[Target position records]
====

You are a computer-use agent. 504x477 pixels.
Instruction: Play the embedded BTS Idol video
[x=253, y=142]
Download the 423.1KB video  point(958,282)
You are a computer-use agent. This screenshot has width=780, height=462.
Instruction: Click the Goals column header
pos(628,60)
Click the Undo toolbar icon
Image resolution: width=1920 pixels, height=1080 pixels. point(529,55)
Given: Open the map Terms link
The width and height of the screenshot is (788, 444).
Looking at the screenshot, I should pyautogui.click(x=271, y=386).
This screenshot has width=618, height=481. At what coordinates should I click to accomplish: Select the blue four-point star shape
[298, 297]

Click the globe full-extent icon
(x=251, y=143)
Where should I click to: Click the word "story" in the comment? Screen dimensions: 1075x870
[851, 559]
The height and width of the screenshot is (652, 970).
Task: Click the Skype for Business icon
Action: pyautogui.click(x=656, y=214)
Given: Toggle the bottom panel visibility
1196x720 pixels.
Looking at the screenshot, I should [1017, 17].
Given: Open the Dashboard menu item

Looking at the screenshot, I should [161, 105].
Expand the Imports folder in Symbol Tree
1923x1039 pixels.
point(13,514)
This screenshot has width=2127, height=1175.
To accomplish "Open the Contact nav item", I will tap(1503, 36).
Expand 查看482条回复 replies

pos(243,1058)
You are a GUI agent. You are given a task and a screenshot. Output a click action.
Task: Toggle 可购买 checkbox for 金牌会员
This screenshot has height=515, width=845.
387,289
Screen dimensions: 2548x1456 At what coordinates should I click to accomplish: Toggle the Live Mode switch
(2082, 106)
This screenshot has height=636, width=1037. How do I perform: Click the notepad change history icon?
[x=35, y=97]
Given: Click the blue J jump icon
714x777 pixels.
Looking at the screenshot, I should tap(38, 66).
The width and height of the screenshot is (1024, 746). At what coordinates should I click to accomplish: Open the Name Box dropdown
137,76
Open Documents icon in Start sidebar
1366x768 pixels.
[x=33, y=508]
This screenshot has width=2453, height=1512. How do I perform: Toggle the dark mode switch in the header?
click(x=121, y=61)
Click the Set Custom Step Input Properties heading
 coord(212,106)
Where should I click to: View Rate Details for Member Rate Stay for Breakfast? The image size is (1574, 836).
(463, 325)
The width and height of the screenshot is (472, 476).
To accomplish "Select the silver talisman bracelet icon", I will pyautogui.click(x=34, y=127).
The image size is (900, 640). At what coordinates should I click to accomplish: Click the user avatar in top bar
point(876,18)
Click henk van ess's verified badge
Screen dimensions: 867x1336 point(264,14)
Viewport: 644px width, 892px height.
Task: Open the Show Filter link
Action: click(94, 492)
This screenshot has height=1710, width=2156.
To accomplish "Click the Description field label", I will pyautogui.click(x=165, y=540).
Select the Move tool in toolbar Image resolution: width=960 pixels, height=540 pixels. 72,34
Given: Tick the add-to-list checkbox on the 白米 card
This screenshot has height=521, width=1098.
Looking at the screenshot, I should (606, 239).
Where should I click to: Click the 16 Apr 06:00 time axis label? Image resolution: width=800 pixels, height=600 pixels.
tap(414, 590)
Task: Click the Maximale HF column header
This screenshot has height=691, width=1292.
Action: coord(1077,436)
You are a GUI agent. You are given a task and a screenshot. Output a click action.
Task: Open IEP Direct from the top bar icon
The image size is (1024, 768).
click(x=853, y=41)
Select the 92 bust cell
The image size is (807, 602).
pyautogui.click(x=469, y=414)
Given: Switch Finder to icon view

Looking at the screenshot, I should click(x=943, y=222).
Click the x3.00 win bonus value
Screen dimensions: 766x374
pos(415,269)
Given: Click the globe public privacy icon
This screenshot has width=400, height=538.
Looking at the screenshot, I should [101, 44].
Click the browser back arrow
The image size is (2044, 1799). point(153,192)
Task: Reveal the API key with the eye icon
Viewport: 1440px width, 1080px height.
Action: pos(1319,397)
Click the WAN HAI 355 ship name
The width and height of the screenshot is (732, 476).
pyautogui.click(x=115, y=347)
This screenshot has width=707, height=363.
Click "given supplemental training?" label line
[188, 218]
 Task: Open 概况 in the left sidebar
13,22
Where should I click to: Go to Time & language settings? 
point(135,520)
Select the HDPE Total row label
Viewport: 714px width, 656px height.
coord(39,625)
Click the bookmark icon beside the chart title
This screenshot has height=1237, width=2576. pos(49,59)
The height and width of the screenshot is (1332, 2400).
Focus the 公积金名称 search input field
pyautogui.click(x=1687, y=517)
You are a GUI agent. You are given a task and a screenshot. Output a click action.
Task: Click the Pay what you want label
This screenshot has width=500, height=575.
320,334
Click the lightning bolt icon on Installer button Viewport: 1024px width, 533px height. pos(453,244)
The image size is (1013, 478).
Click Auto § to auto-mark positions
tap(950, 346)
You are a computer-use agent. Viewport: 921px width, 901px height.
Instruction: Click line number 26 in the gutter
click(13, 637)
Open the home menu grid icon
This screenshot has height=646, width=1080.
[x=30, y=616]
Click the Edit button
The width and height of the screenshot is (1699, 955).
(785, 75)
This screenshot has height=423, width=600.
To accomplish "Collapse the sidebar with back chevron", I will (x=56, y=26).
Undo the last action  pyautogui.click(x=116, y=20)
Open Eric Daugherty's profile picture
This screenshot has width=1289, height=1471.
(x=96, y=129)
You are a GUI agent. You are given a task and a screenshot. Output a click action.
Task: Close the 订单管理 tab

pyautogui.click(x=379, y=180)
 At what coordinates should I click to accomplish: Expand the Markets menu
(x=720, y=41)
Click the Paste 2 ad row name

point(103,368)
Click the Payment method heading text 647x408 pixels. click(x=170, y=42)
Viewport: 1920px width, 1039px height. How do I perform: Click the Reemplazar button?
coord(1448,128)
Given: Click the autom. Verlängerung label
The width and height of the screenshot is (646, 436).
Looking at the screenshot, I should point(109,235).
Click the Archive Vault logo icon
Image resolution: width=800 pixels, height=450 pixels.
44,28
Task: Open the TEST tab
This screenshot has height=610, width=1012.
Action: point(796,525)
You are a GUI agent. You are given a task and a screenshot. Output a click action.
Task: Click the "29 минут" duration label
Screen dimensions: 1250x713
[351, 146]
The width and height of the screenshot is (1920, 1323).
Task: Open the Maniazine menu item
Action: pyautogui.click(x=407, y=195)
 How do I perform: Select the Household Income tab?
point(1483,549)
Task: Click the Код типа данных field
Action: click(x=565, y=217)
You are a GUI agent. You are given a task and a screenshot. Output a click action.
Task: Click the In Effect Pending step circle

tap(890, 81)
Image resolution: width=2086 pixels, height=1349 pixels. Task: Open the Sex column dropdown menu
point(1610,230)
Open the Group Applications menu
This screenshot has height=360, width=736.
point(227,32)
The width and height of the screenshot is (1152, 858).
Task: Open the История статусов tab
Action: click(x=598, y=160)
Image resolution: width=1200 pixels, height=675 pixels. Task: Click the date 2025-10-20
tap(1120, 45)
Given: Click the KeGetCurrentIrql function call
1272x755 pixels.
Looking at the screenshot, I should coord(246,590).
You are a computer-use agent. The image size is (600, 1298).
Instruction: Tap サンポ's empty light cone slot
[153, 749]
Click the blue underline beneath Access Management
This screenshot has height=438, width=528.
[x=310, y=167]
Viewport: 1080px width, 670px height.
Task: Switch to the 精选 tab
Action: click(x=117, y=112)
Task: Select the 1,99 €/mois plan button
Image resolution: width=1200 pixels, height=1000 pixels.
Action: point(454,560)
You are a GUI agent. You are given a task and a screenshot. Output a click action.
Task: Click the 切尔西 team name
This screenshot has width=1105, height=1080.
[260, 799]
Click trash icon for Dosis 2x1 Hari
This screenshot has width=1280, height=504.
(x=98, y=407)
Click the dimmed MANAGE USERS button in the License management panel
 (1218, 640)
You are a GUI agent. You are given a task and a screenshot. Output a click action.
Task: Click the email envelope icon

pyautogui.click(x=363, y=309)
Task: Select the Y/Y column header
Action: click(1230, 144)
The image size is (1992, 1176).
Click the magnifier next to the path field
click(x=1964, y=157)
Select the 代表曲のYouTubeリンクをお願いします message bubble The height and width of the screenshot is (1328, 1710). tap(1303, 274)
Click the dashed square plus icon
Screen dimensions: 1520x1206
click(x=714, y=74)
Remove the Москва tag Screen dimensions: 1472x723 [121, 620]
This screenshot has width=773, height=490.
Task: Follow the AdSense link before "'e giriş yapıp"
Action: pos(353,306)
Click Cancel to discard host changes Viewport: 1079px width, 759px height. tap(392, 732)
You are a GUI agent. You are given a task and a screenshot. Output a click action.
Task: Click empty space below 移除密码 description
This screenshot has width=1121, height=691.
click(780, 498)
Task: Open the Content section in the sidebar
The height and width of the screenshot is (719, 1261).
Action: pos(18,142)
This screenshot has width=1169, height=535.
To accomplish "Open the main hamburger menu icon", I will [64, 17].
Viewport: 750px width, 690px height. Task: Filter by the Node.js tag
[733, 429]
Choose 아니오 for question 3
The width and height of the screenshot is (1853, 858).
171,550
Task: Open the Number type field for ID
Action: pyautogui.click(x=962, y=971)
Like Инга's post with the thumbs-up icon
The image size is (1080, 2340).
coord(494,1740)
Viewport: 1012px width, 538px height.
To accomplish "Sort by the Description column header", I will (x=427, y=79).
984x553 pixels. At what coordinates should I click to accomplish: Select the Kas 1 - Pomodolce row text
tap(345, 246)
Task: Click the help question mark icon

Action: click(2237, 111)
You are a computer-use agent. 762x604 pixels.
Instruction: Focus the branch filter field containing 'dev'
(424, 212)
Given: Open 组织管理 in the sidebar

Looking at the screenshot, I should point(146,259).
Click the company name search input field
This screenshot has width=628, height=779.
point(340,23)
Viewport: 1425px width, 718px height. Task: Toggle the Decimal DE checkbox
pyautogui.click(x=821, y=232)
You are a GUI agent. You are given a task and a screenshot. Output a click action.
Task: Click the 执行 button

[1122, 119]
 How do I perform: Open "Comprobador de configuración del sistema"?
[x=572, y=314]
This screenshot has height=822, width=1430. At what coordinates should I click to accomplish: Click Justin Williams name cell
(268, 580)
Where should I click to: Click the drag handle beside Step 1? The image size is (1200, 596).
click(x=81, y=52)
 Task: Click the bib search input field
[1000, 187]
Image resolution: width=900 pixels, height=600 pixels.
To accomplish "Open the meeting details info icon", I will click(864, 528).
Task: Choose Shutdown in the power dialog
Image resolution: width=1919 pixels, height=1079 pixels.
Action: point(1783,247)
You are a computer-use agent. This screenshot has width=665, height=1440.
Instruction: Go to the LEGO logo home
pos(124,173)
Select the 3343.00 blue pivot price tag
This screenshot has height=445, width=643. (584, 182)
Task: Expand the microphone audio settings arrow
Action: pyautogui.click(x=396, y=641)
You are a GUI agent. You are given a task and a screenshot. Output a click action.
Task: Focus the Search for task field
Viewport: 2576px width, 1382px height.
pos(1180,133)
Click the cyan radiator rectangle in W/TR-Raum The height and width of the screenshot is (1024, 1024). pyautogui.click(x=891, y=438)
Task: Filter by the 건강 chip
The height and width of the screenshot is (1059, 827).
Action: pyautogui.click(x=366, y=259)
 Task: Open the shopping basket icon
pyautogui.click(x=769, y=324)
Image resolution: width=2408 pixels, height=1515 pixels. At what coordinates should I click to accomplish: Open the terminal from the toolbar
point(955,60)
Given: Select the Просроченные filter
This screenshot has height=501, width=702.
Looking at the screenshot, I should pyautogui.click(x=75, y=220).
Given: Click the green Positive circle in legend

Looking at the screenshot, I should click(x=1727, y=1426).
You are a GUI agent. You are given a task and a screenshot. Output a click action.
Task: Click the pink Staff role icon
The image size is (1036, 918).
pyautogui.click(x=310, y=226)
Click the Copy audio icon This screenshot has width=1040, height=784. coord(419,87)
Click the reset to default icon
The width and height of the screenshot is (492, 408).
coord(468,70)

====

• **Your goal**
Please quote the records from the line containing "Given: Open the Dashboard menu item" through the line containing "pos(243,1058)", reproducing both of those lines and everything between them.

• **Answer below**
Given: Open the Dashboard menu item

Looking at the screenshot, I should [161, 105].
Expand the Imports folder in Symbol Tree
1923x1039 pixels.
point(13,514)
This screenshot has width=2127, height=1175.
To accomplish "Open the Contact nav item", I will tap(1503, 36).
Expand 查看482条回复 replies

pos(243,1058)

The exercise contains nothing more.